After participating in workouts this offseason without a contract, Patriots wide receiver Jakobi Meyers officially signed his one-year, $3.986 million restricted free-agent tender on Monday.
The Patriots tendered Meyers, who led the team in receptions and receiving yards last season, at the second-round level. When Meyers didn’t sign an offer sheet, he had until June 15 to decide whether or not to sign his tender or begin a holdout, which could’ve led the team to decrease his salary to $939,000, according to cap wiz Miguel Benzan.
Instead, Meyers signed the one-year tender, and super-agent Drew Rosenhaus will continue negotiating a long-term extension with the Patriots, according to ESPN’s Adam Schefter.
“Who wouldn’t, honestly? It’s a great place to be,” Meyers told reporters about his desire to stay in New England long-term during minicamp last week. “I’m going to try to do what I do best.
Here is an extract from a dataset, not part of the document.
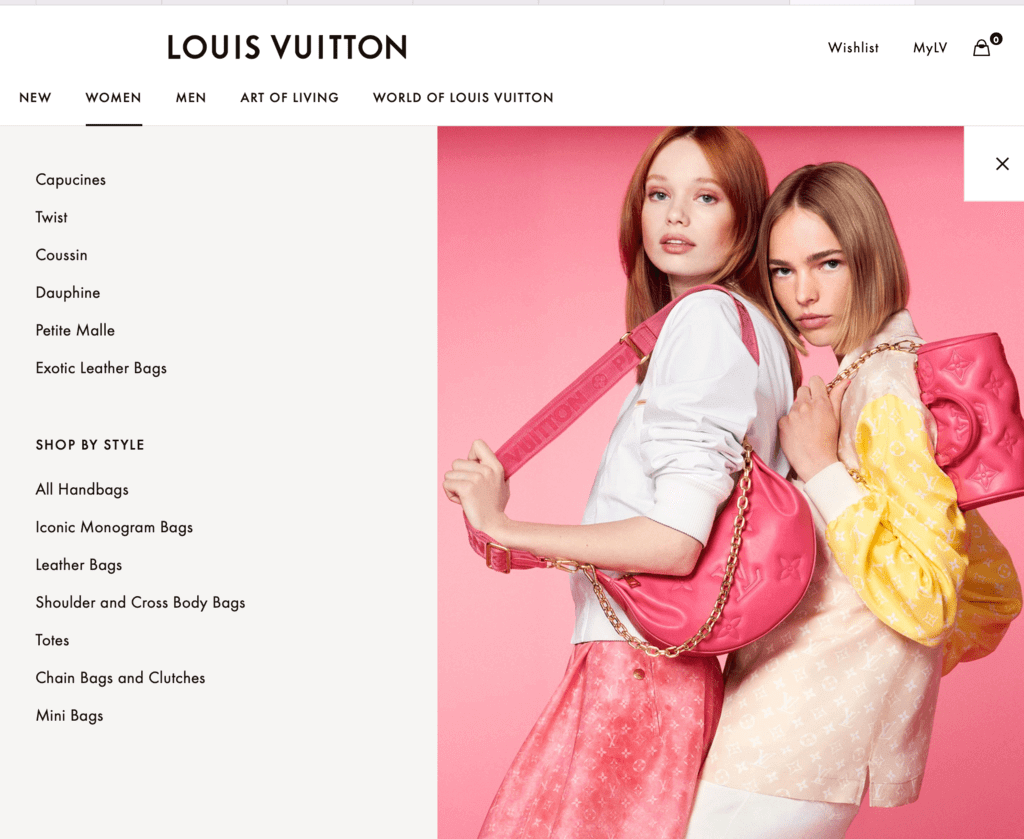The width and height of the screenshot is (1024, 839).
Task: Open World of Louis Vuitton menu
Action: [463, 97]
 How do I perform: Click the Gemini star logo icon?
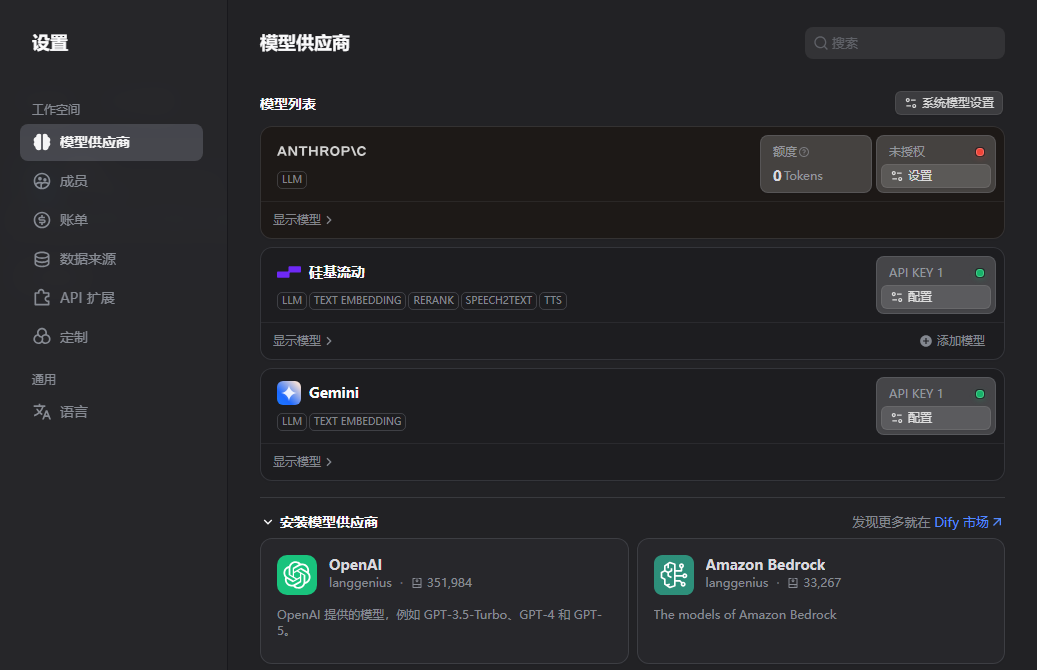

I kind of put it all on his plate [Rosenhaus], just trusting him, trusting the coaches, trusting the front office.”
Following a familiar path for Patriots slot receivers, Meyers converted from quarterback to wide receiver at North Carolina State, where he was considered a draftable talent. However, a 4.63-second 40-yard dash at the 2019 NFL Scouting Combine pushed him to undrafted free agency, where he signed with the Patriots and eventually took over Julian Edelman’s role in the offense.
As New England’s primary slot/Z receiver, Meyers had a career-high 83 catches and 866 yards as the most targeted receiver for the Patriots with rookie Mac Jones under-center.
The 25-year-old runs precise routes with good initial quickness through the break point to create separation underneath and at the intermediate level, majoring in quick-hitters over the middle and crossing patterns off the Patriots’ play-action concepts.
Along with his instinctive and quick route-running, Meyers is underrated in contested catch situations where he pulled in 69 percent of his contested targets (20-of-29). Among 90 wide receivers with at least 50 targets last season, Meyers was 11th in contested catch rate, per PFF.
However, as the Patriots mull Meyers’s long-term future with the team, New England will have to consider his low efficiency and burst as a ball carrier to create yards after the catch.
Meyers’s limited speed profile does show itself in some ways. For instance, the Pats wideout was 31st in yards per route run (1.58) and 36th in yards after the catch per reception among 37 qualified receivers last season.
In other words, the Patriots fed Meyers 126 targets, but he wasn’t overly efficient or explosive relative to his peers. In fact, Meyers lost 0.4 yards after catch over expected, according to NextGen Stats, meaning a more dynamic ball carrier would’ve gained more yards after the catch on his receptions.
Still, there’s something to be said for Meyers’s reliability and continued rise as the next productive slot receiver in New England’s offense that typically dominates inside the formation.
Meyers’s production suggests that he should fit into the mid-tier wide receiver money as an unrestricted free agent, which is becoming a lucrative spot for pass-catchers in the NFL.
Based on recent comps from the 2022 free agency class, Meyers actually out-produced similar players like Tampa’s Russel Gage, new Dolphins wideout Cedrick Wilson, Jags addition Zay Jones, and Chiefs speedy signing Marques Valdez-Scantling.
If you look at the contracts for those four wideouts, we can surmise a reasonable starting point for a Meyers extension and his earning ceiling as he seeks a second contract with the Patriots.
By taking the average of those four deals, Meyers is looking at a three-year deal in the range of $26.5 million per season with over $15 million guaranteed. Wilson’s deal, a three-year contract worth $22.05 million with $12.75 million guaranteed, is the likely floor. On the other hand, Gage’s three-year, $30 million with $20 million guaranteed is a favorable ceiling projection.
Aside from rewarding a player who went from undrafted rookie to a starting-caliber receiver, the Patriots will need to decide whether or not Meyers is maximizing the slot role in the offense.
From this perspective, it’s hard to envision Meyers’s athletic profile allowing him to develop into a more dynamic receiver to truly get everything possible out of a high-volume position in the offense.
With that in mind, the Patriots should tread more towards the lower end of Meyers’s projected earnings to retain him as a reliable depth receiver but not a number one target of the future.